> Try it
The answer must be every line of the records below that holds the word "will".

(Stored data entries)
-.-.-

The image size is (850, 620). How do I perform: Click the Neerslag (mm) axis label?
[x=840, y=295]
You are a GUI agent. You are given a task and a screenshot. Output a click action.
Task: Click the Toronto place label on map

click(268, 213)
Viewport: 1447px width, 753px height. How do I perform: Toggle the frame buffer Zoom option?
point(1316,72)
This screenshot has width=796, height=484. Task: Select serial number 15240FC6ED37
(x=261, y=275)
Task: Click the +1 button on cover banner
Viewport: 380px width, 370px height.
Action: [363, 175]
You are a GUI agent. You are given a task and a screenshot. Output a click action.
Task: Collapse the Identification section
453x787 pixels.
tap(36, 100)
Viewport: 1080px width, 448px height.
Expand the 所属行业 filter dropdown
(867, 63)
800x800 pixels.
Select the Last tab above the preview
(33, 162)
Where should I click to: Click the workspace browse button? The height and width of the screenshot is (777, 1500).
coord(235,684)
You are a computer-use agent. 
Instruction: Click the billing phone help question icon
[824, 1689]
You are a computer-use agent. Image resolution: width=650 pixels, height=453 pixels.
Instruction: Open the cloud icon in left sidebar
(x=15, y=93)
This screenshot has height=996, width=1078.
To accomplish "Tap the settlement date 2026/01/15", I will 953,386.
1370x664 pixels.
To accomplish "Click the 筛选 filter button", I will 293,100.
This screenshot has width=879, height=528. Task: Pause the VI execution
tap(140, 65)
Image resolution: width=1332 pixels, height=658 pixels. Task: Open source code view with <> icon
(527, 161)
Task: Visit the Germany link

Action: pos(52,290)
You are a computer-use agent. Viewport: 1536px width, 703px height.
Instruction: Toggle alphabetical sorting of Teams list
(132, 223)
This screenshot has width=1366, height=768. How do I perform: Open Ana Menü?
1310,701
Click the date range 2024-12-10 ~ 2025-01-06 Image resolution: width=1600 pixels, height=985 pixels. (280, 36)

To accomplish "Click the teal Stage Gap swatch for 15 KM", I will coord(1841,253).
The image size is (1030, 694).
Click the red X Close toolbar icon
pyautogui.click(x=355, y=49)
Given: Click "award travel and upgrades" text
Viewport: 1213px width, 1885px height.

-.-.-

> Reply
To accomplish "Tap the settlement date 2026/01/15", I will 953,386.
To accomplish "Click the 筛选 filter button", I will 293,100.
To accomplish "Click the teal Stage Gap swatch for 15 KM", I will coord(1841,253).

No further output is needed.